◆ EXERCISES
[1] Summarize the development notes in two sentences.
[2] Copy the development notes word for word, between "indicate pipeline name" and "self.create_pipeline (pipeline)", inclusive.

Explain advantage about using logger

We just initialize it before the function, use it, and it will automatically be added to function arguments
With visitor we might not even need to initialize before, provided we don't run the function

short term issues (pool of issues)

Exclude function from pipeline
Explain --data separately later: it just allows to have the test=False as argument, see examples where this can be useful.
(?) Magic that updates pipeline function (evaluates it)
(?) Remove names that are calls - no need to evaluate those objects. See defined function myfunc (don't remember what this is about)

I think these are already covered:

Set logging level with magic line
Indicate name of input/output to be used in pipeline, in case it is not the same as names in arguments/return_values
Indicate name of python file and path to it (relative to lib_path) as magic line.

Do linear scan for previous_variables

loaded names that have first been stored cannot be previous variables
this requires an ordered scan using a tree visitor. See ast_examples.ipynb in nbs/dev_tutorials folder

Explain that nbmodular parsing is currently approximate

debug function

Add magic debug_function which doesn't run function but instead debugs it. It could use the variables in memory or passed as arguments:

%%debug_function --input-values a=1 b=2
def add_and_print(a, b):
    c = a + b
    print (c)

indicate pipeline name

set_pipe (function_name, pipeline_name)

if pipeline_name != 'None' and pipeline_name not in self.pipelines:
   self.pipelines.append (pipeline_name)

for pipeline in self.pipelines:
   self.create_pipeline (pipeline)

def create_pipeline (pipeline=None):
    if pipeline is None:
        pipeline = self.file_name_without_extension
    function_list = self.get_function_list (pipeline=pipeline)

get_function_list (self, ..., pipeline=None):
   if pipeline is not None:
        function_list = (... and f.pipeline==pipeline)

add global boolean flag in CellProcessor that tells to just include the cell text when calling the magic `function` from now on

long term issues (Pool of issues)

◆ PROVIDED MATERIAL

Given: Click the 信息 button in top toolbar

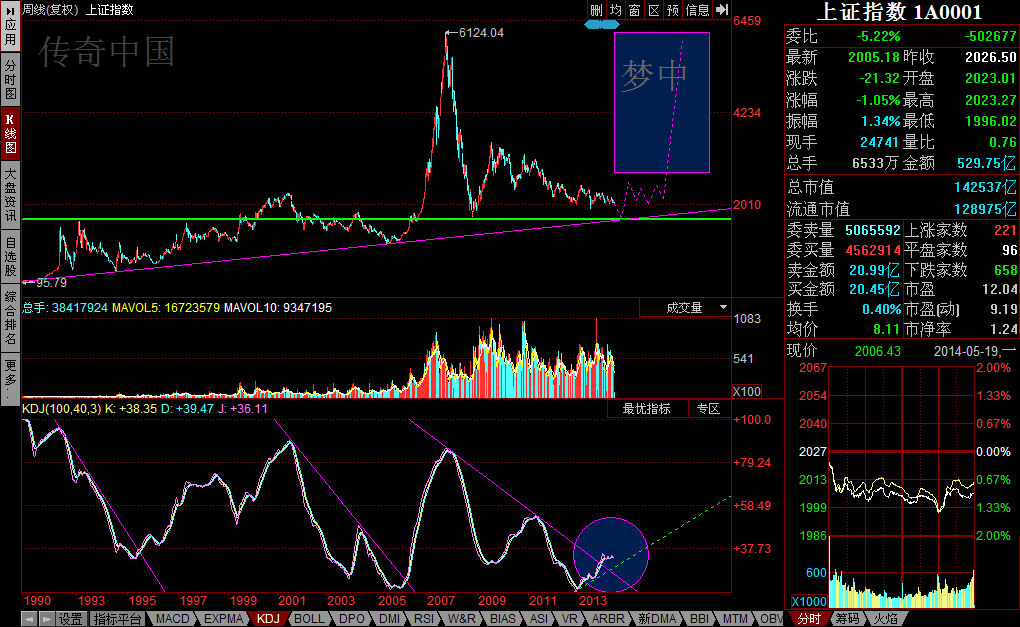Looking at the screenshot, I should (697, 10).
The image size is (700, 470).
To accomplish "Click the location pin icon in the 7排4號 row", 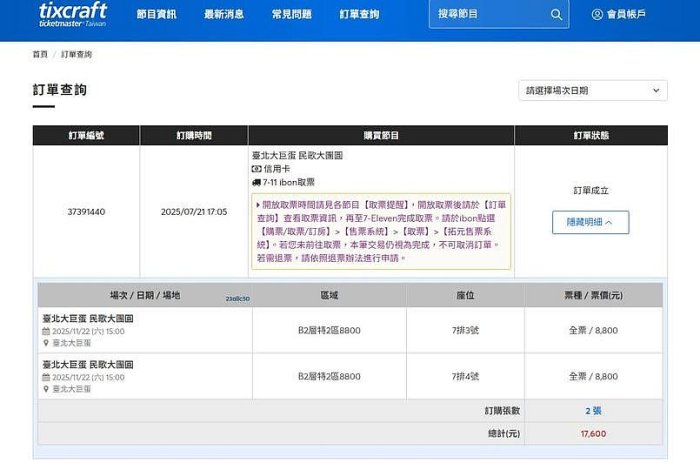I will pos(46,388).
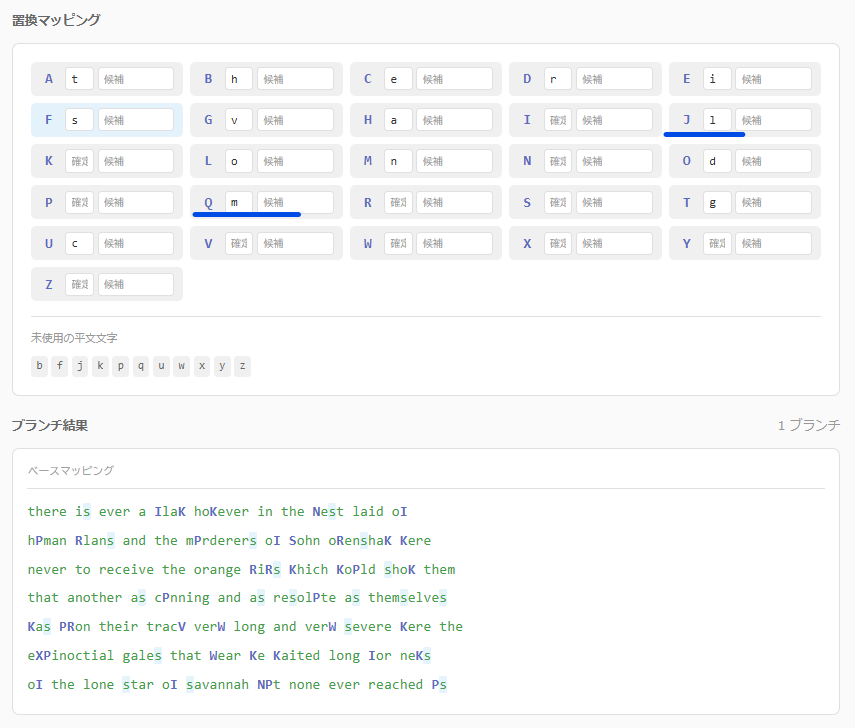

◆ SOLUTIONS TO THE TASKS
[1] The development notes list short-term issues, such as excluding a function from a pipeline, explaining the --data option separately, and explaining that nbmodular parsing is currently approximate. They also propose a linear scan for previous variables using a tree visitor, a debug_function magic that debugs a function instead of running it, and a way to indicate a pipeline name.

[2]
indicate pipeline name

set_pipe (function_name, pipeline_name)

if pipeline_name != 'None' and pipeline_name not in self.pipelines:
   self.pipelines.append (pipeline_name)

for pipeline in self.pipelines:
   self.create_pipeline (pipeline)